A civil engineer from Waco, Texas named Gary Patterson disappeared in El Paso, Texas after traveling there for a job interview. As it turned out, the “job interview” was a trap. Gary Patterson had been lured to El Paso to be tortured and killed by his ex-father-in-law, a man named Sammy Urick. Urick was angry at Patterson over a child custody issue – but Urick was no common criminal. Years before, two CIA officers in Europe had gone rogue. Frank Wilson and Edmond Terpil had sold out to Libyan leader Muammar Gaddafi. In return for millions of dollars, the agents had agreed to provide a large quantity of plastic explosives, special poisons, and other materials to the outlaw Libyan leader. It was Urick who helped to transship the material to its eventual destination in Tripoli.

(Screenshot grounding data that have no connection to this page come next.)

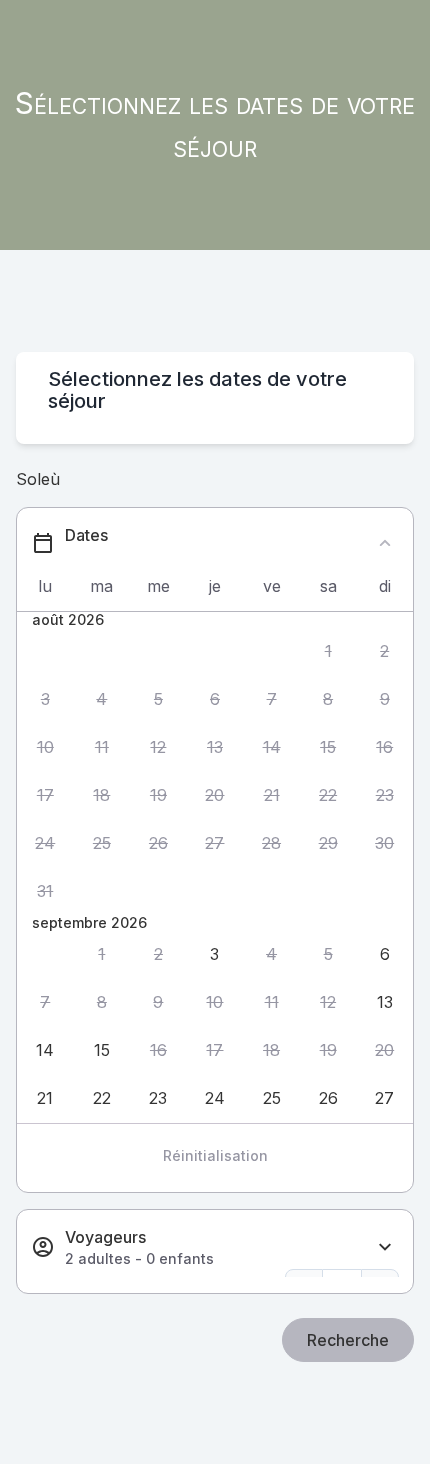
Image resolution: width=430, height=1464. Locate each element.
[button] (328, 651)
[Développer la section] (385, 1247)
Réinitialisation (215, 1155)
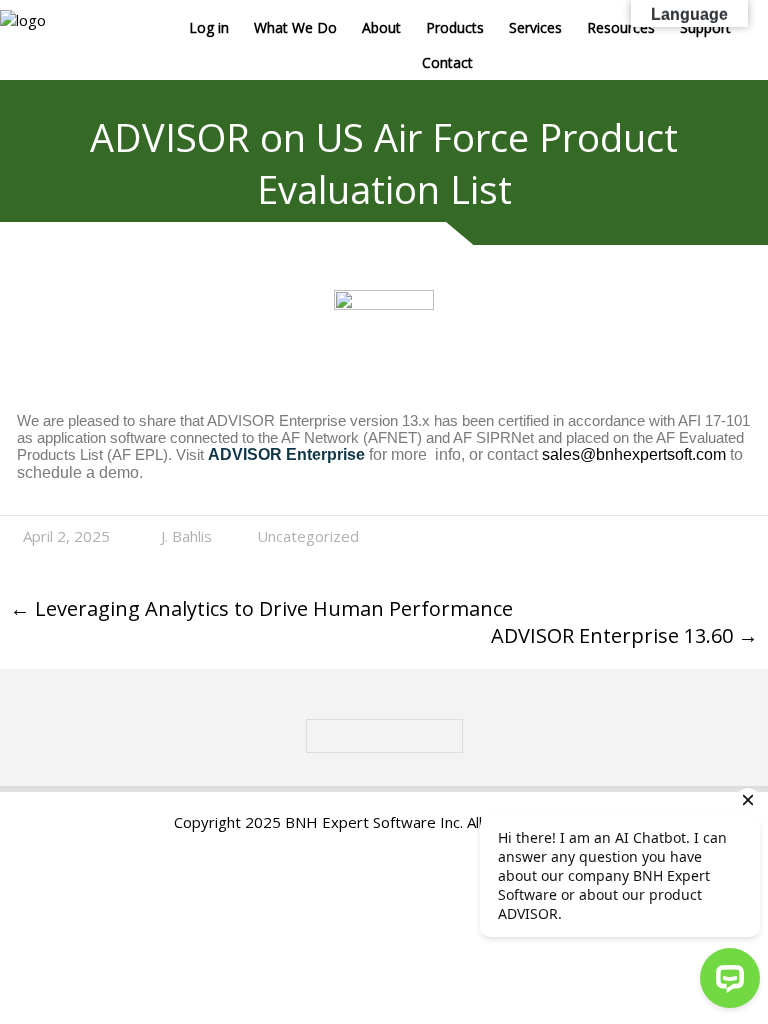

The explosives were used to commit a number of terrorist acts, including an explosion at a Berlin nightclub in which a number of American servicemen were killed. In response, President Ronald Reagan ordered the bombing of Tripoli by U.S. Air Force jets stationed in England. After their activities became known, Terpil and Wilson tried to flee. Again, Urick was there. He assisted the agents in their efforts to hide.
In the Gary Patterson disappearance, Bill Johnston and the Texas Rangers got on the trail of Sammy Urick and his co-conspirator, Theodore Donald Young. In an historic move, the Texas Rangers went with U.S. Secret Service agents to the country Honduras where they captured Theodore Donald Young. Young confessed. A map was drawn depicting the location of Gary Patterson’s body in the desert some 10 miles east of El Paso. He had been tortured and buried alive. Johnston prosecuted Young and Urick for the offense of foreign travel in aid of murder for hire. Urick received a life sentence.
The earlier CIA aspect of the case is chronicled in a book by Peter Maas called Manhunt. The Gary Patterson disappearance case was the subject of the book Death in the Desert by Carlton Stowers, and was the subject of a docudrama on A&E Network.